Will this new philanthropic partnership model attract new and younger donors? I believe it will. After October 7, any American Jews who were previously hesitant about investing in Israel are more willing to take risks to support the country. They realize that Israel needs support and understand that the benefits will accrue far beyond Israel’s borders. By investing in Israel’s innovation ecosystem, philanthropists will help develop groundbreaking solutions to pressing global challenges in areas such as health care, renewable energy, cybersecurity, and environmental sustainability.

Through this kind of partnership and the relationships it will engender, Diaspora Jews will learn new things about Israel — and about themselves. In the days following October 7, a generation of young Israeli men and women raised in relative prosperity and security reacted with courage and heroism. More reservists responded after the attacks than had been called up; even those who had aged out of service or were ineligible for a variety of reasons wanted to fight for their homeland. Creative and tireless civilian volunteers also stepped up, ready and willing to meet the needs of the moment.

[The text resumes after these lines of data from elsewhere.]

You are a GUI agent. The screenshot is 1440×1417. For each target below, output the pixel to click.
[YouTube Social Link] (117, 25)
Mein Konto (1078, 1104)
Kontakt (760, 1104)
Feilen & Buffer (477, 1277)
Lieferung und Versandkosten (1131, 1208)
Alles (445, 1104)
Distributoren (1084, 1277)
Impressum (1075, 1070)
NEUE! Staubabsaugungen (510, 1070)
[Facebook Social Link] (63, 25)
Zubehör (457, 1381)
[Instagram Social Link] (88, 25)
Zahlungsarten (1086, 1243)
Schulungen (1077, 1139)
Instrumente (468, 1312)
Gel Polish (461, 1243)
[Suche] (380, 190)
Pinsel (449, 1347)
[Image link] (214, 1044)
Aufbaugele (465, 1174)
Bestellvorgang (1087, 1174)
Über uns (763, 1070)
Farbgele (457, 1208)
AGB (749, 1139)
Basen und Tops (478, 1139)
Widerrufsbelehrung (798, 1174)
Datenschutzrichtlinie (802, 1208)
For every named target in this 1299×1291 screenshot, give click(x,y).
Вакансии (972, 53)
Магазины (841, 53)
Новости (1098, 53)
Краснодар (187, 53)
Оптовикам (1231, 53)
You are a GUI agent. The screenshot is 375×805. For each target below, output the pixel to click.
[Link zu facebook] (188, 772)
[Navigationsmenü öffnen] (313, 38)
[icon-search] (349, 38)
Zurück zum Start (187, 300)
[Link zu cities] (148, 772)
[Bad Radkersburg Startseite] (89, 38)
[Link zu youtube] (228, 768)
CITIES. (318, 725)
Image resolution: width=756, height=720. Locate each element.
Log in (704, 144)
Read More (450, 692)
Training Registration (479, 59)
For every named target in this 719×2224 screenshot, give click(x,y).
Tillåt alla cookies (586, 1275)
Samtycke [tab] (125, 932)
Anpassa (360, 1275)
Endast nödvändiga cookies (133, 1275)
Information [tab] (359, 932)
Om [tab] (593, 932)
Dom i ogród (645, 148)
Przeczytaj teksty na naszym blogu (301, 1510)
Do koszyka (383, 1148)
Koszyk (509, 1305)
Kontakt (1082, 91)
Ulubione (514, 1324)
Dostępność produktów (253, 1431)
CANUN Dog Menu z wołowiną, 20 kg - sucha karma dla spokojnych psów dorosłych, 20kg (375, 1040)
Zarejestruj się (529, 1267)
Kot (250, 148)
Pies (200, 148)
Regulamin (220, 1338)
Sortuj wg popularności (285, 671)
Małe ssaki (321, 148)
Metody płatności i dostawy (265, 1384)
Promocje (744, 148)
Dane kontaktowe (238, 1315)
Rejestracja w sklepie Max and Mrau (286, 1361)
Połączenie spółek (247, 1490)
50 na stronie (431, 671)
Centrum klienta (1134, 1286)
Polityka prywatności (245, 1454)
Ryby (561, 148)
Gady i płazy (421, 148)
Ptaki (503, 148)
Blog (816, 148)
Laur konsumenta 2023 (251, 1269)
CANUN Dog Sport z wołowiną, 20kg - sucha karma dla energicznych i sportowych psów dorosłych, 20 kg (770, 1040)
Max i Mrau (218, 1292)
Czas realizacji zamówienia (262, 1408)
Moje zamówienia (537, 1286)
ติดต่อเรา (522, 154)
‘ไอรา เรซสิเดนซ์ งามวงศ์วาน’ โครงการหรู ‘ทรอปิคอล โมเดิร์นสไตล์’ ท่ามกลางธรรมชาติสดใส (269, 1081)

There is a lesson here for Diaspora Jews who feel besieged on their campuses and in their communities by antisemitic attacks and vitriol. The example set by Israelis should embolden us. Their willingness to sacrifice and fight when it matters most is an inspiration and a reminder of the stakes involved.

The late Rabbi Lord Jonathan Sacks once wrote:

To be a Jew is to be part of the most remarkable story ever lived, by any people, covering more countries, more adverse circumstances, more triumph and tragedies than any other story. Every one of us has a chapter to write in that story and hand the book on. That is what it is to be a Jew.

The surge in antisemitism and anti-Israel sentiment following October 7 has made it clearer than ever that the fates of Israel and global Jewry are intertwined. We all need to participate in what happens next. We all have a role to play: donating, volunteering, investing, learning Hebrew, becoming activists, and living proud and vibrant Jewish lives, wherever we live.

This is an extraordinary time in Jewish history, when Israel exists as a sovereign nation. Israel needs our support and partnership as much as it ever has — and we need Israel just as much.